# [Brief]
Pictures aside, repeat every entry exactly.

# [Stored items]
---+---
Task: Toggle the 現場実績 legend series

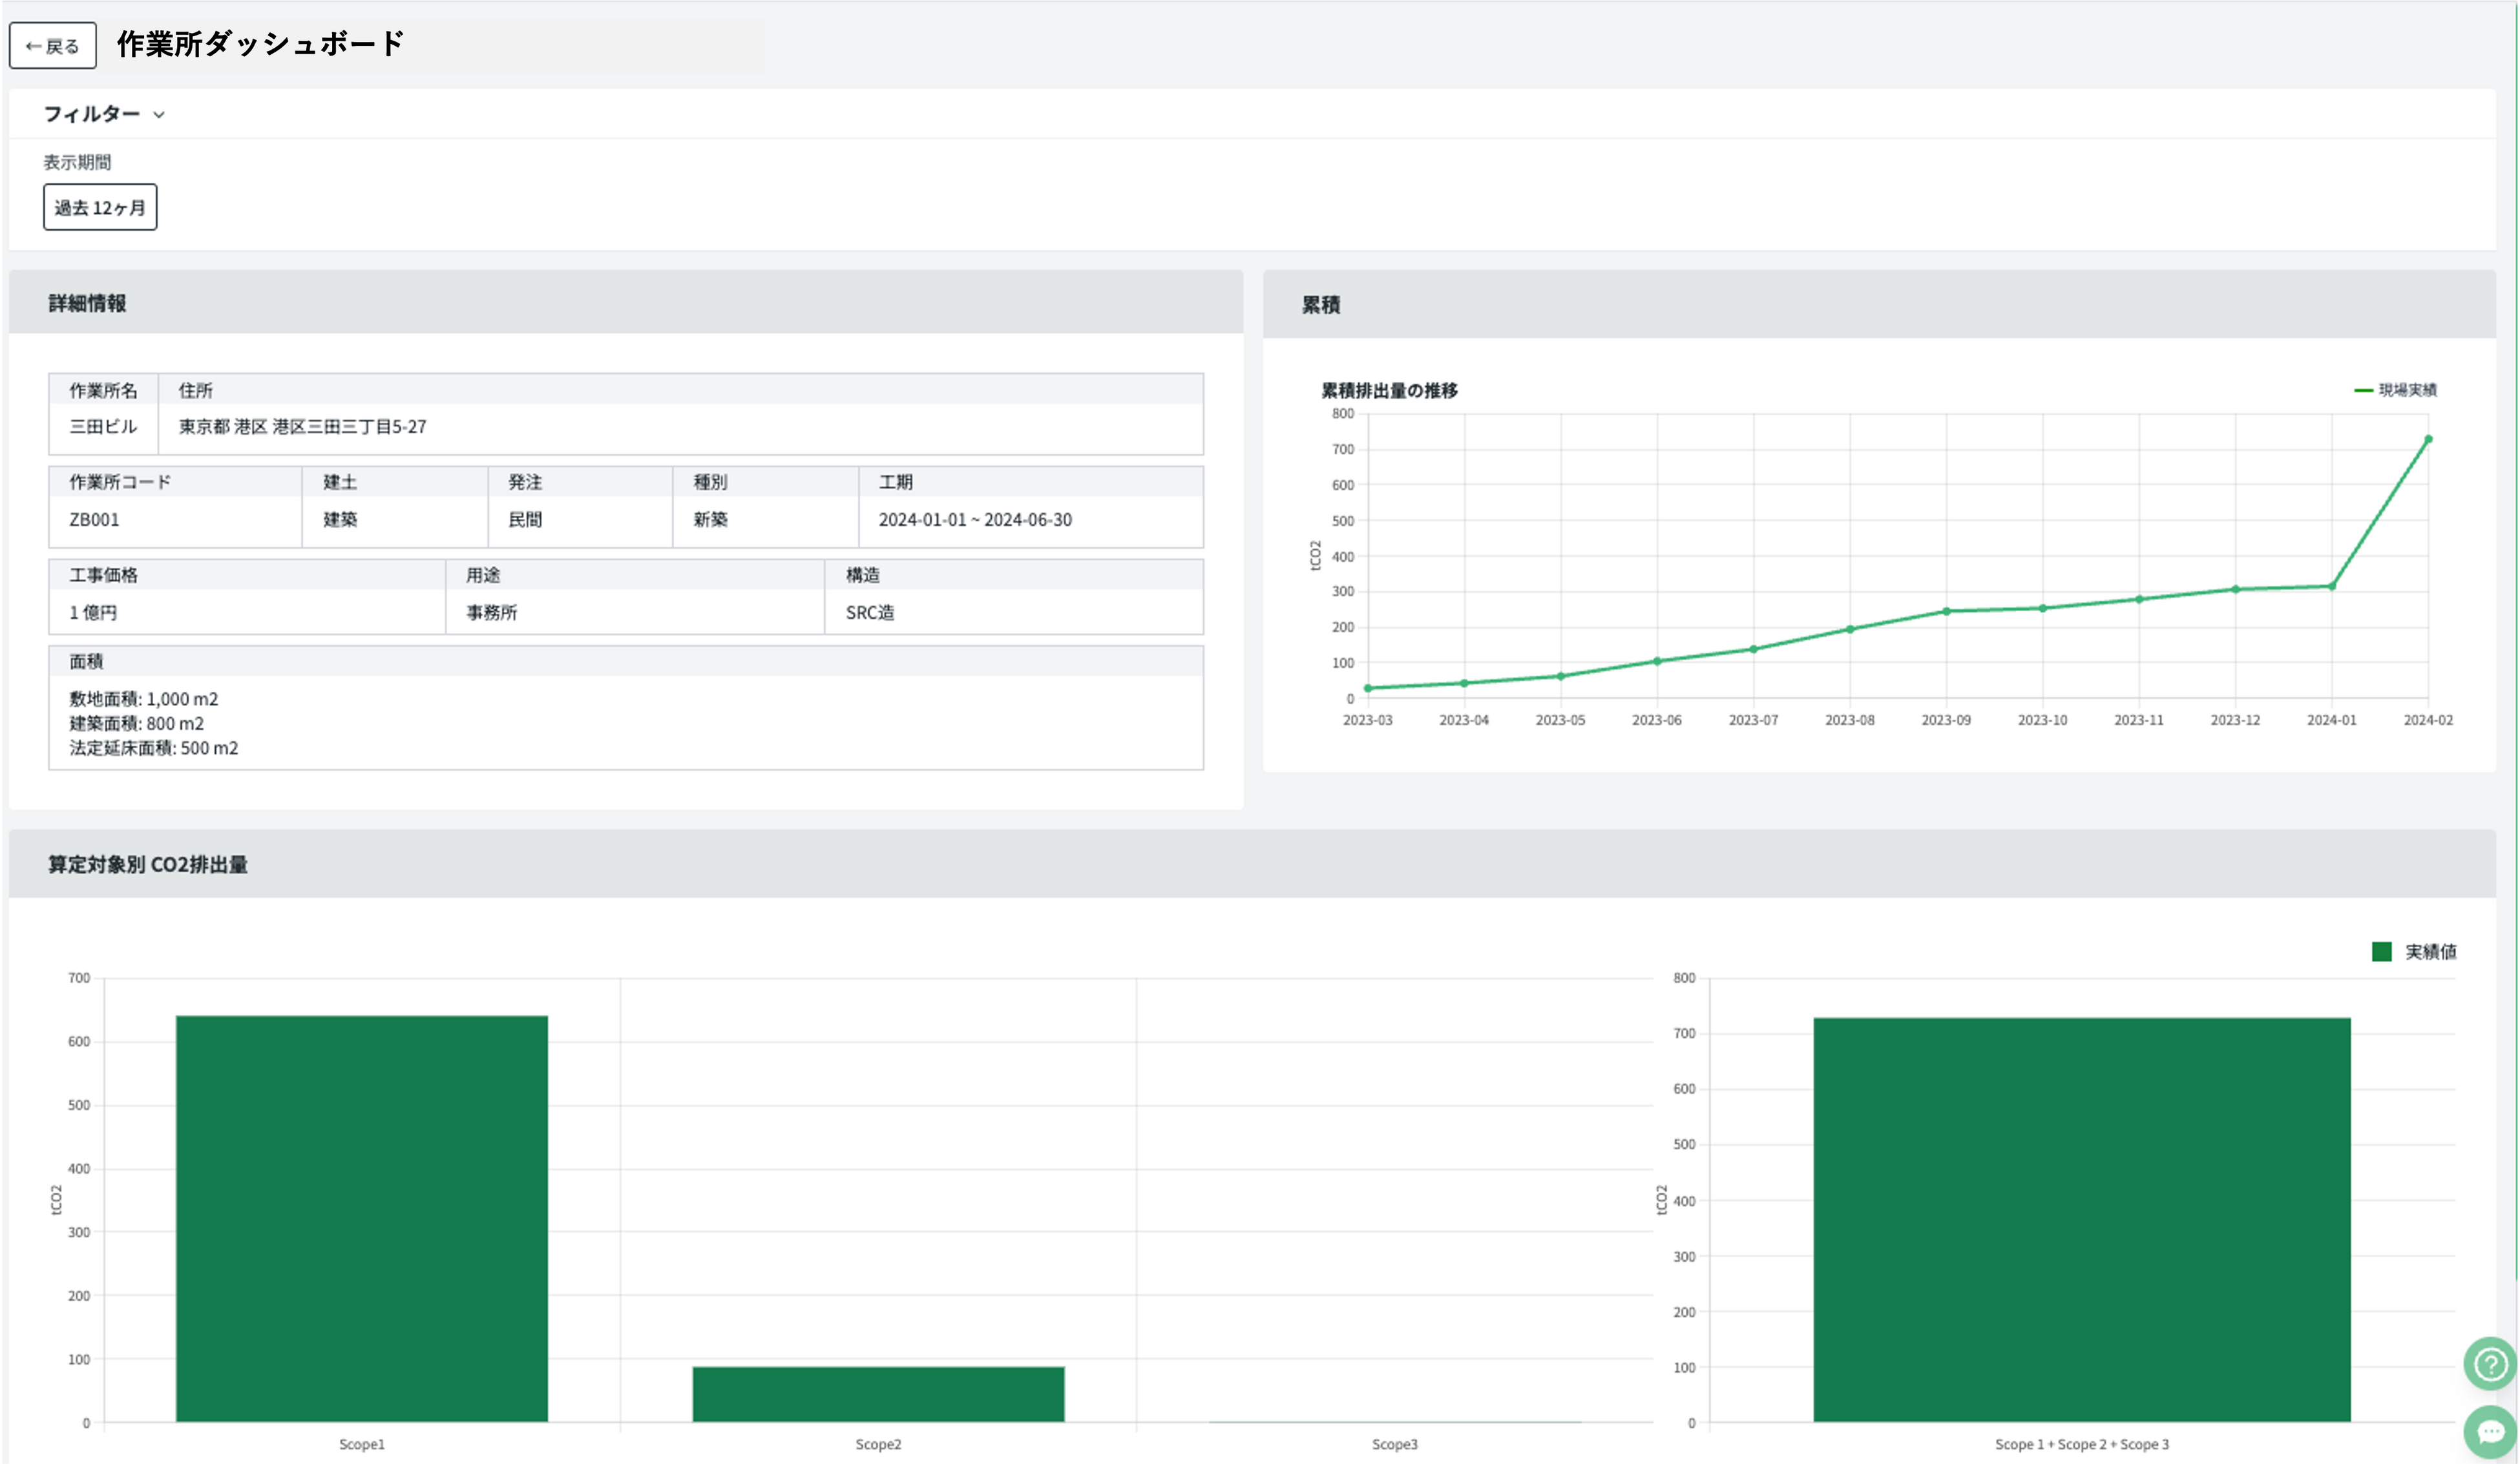Action: (x=2396, y=390)
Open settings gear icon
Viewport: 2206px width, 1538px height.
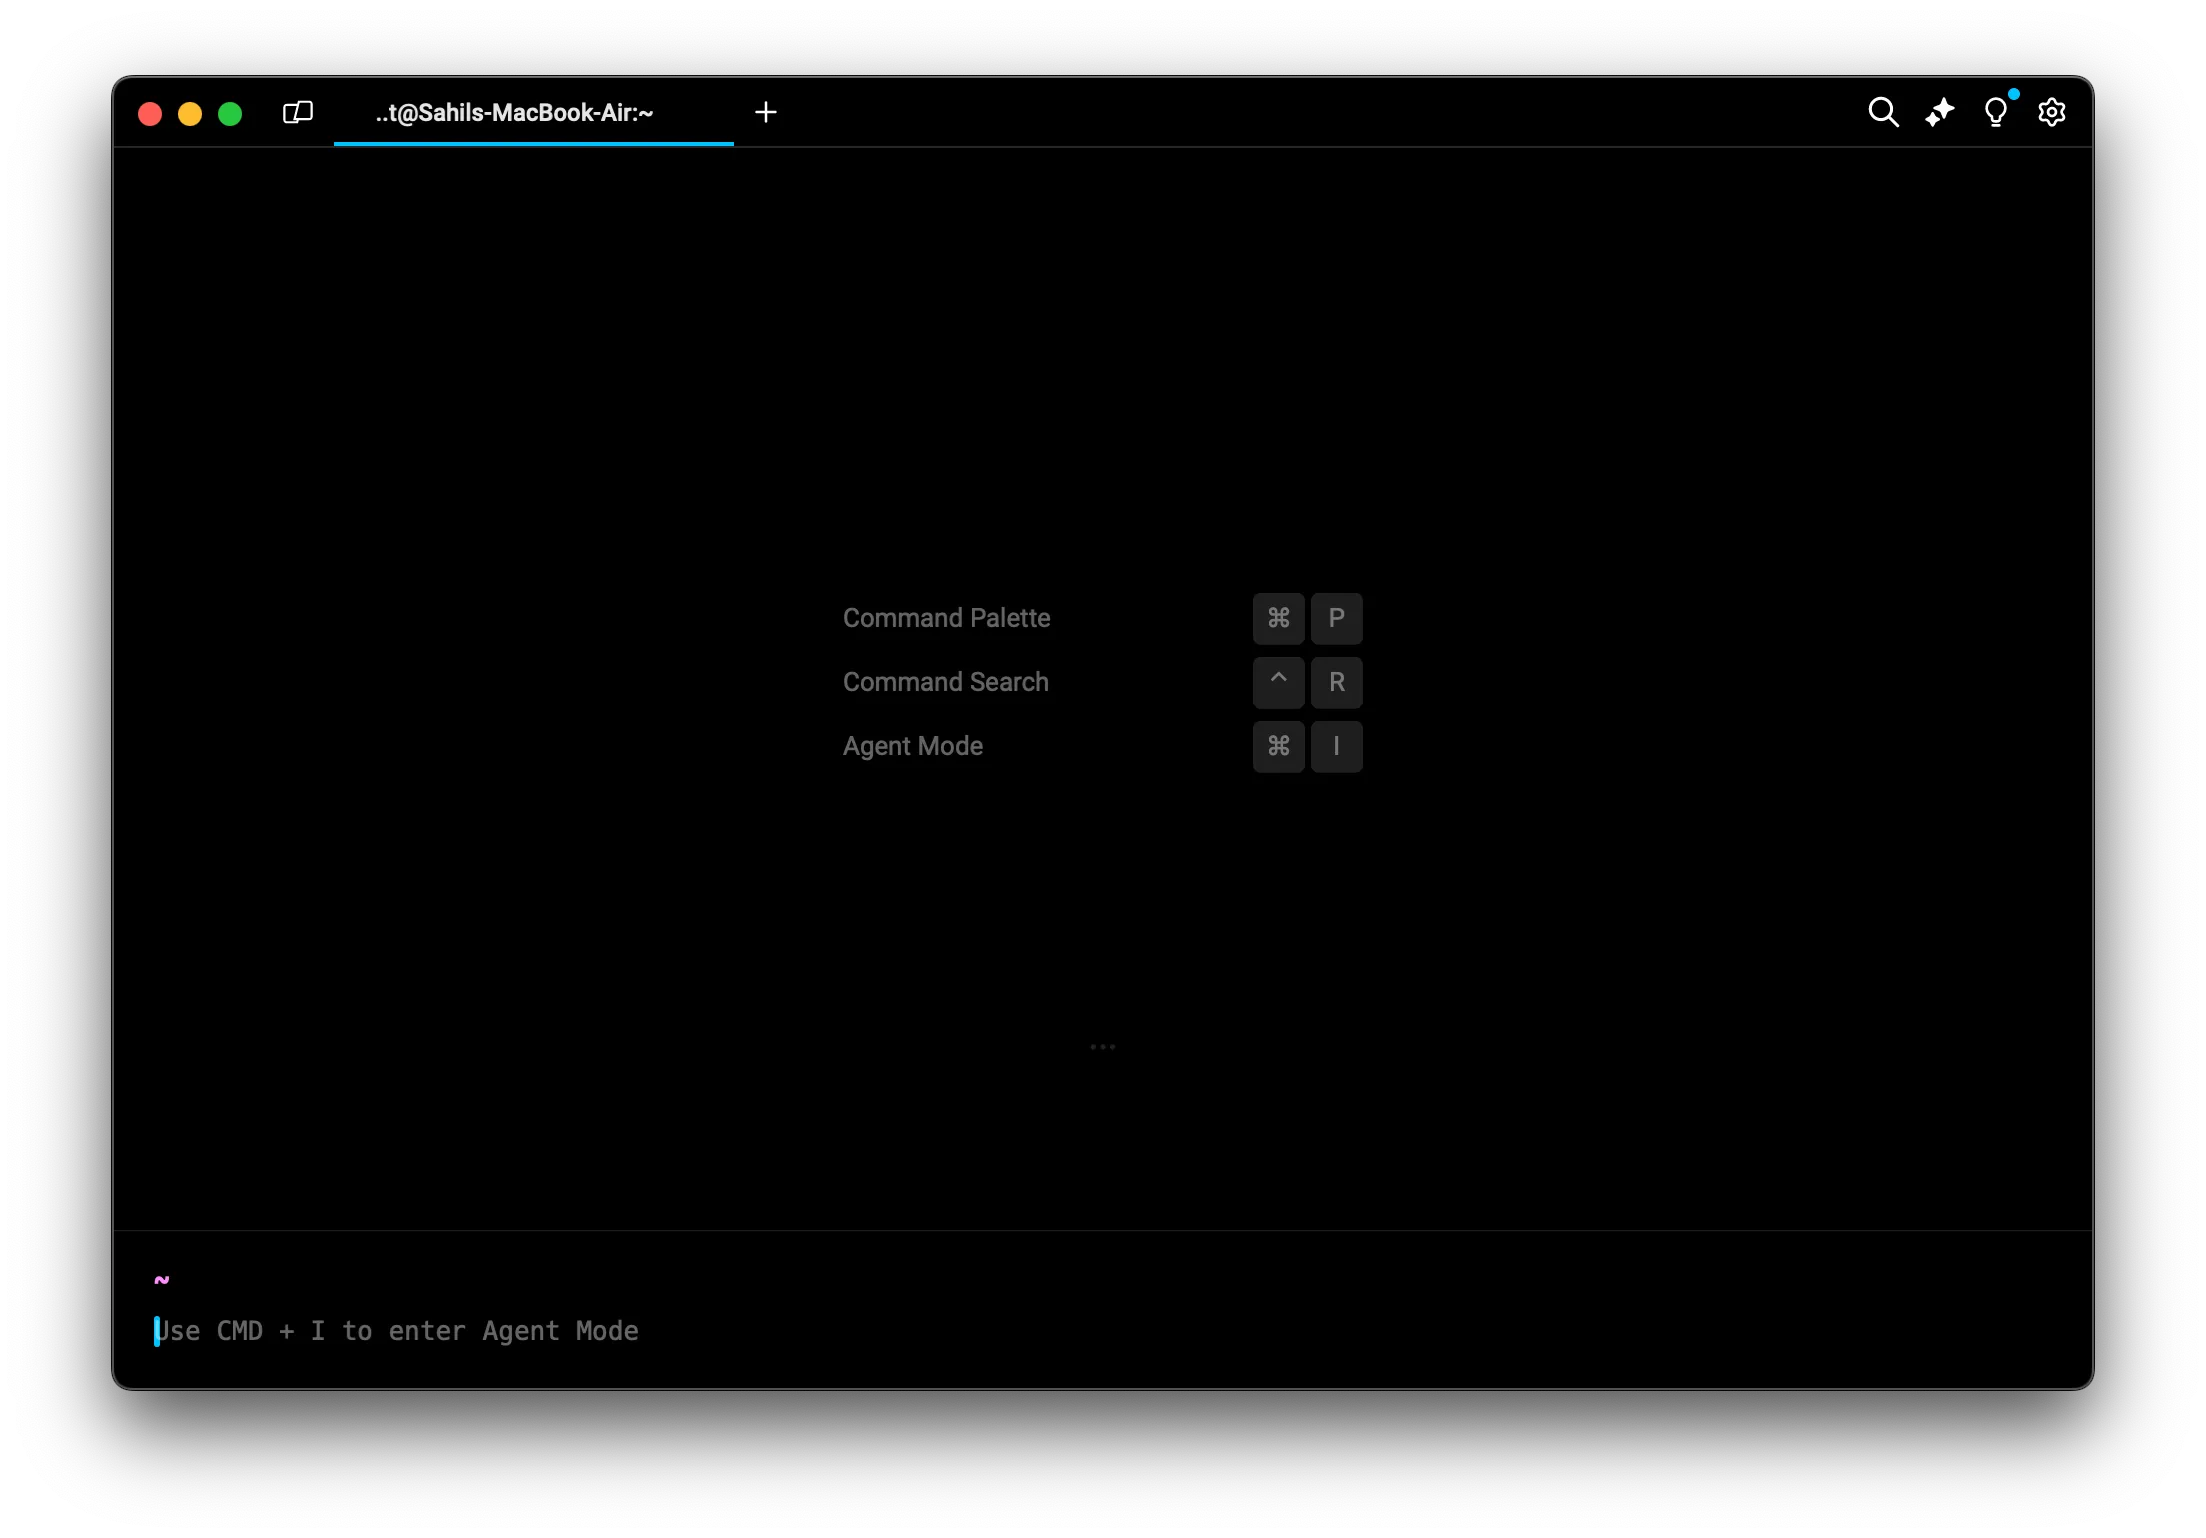[x=2051, y=112]
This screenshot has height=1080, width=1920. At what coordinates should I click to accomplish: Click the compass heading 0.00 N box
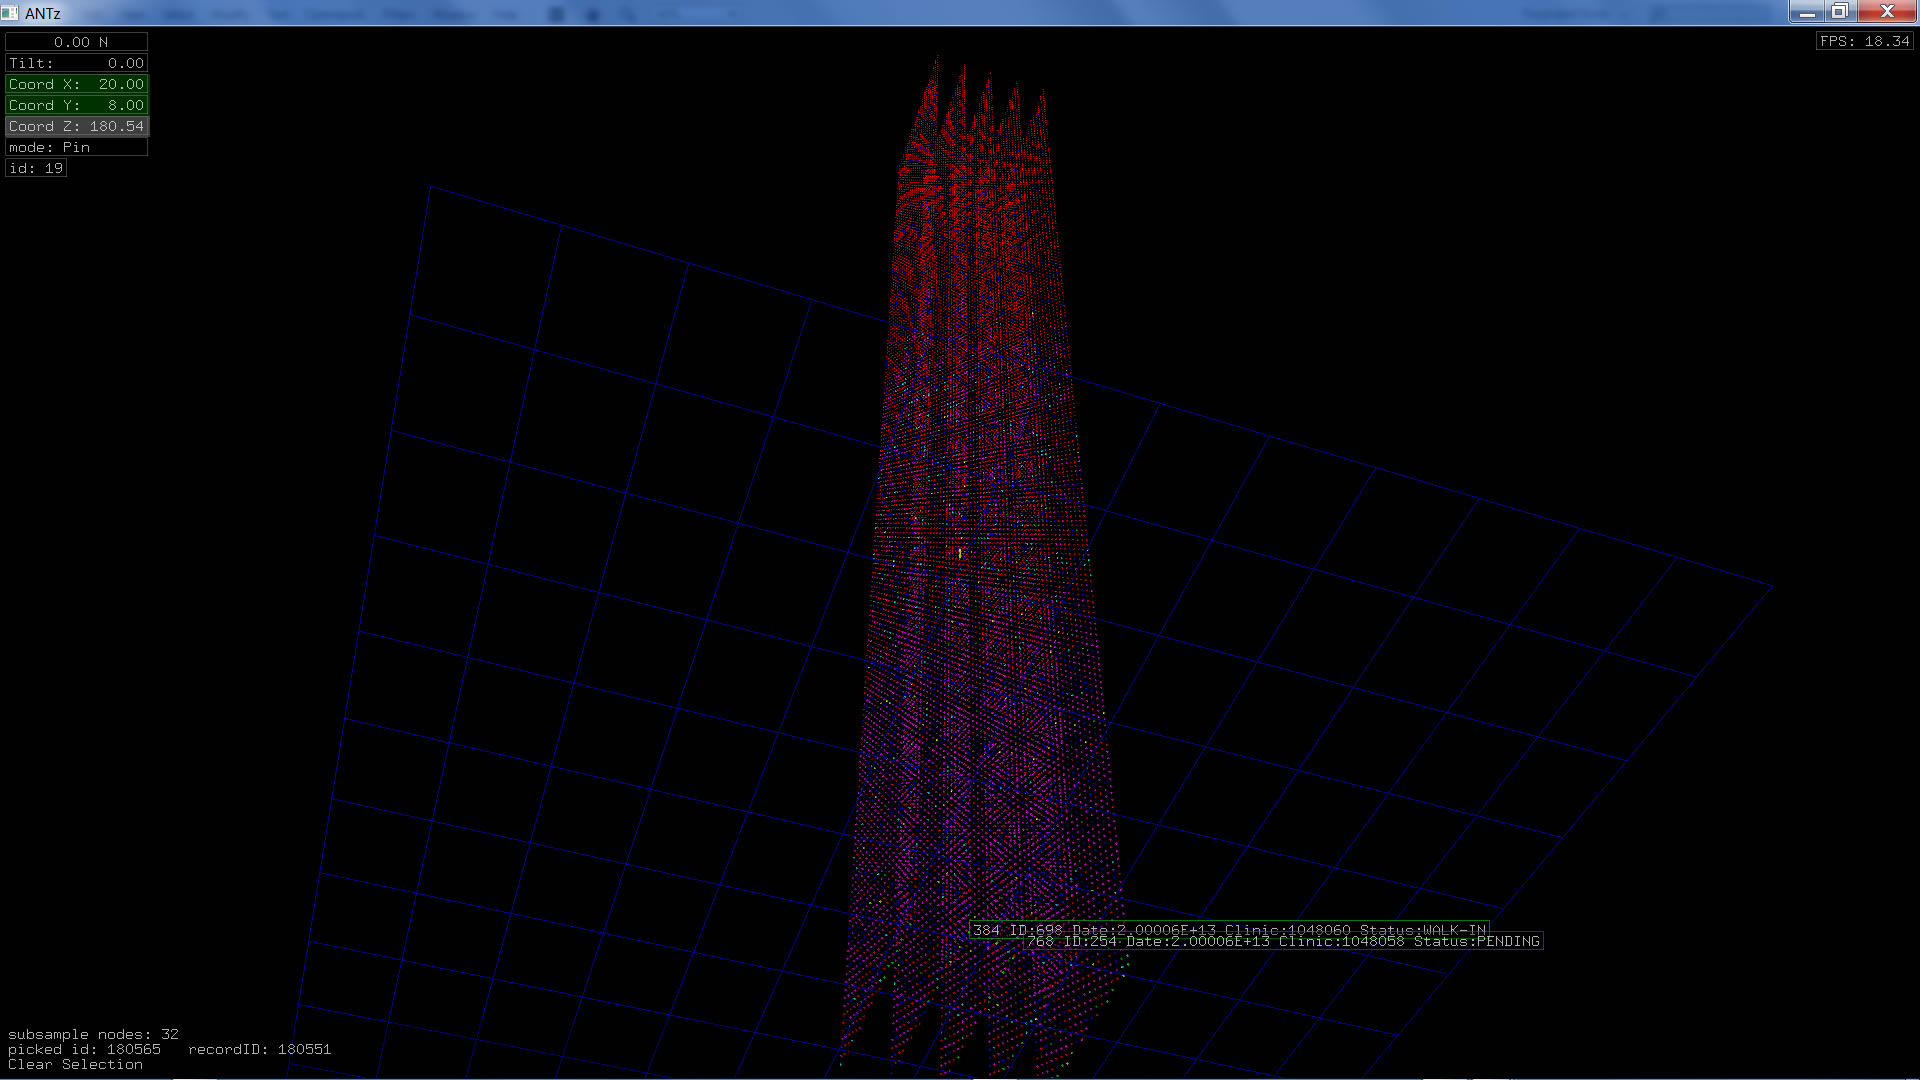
---+---
# [Response]
Task: Toggle the 現場実績 legend series

Action: (x=2396, y=390)
Open settings gear icon
Viewport: 2206px width, 1538px height.
[x=2051, y=112]
This screenshot has height=1080, width=1920. At what coordinates should I click to accomplish: Click the compass heading 0.00 N box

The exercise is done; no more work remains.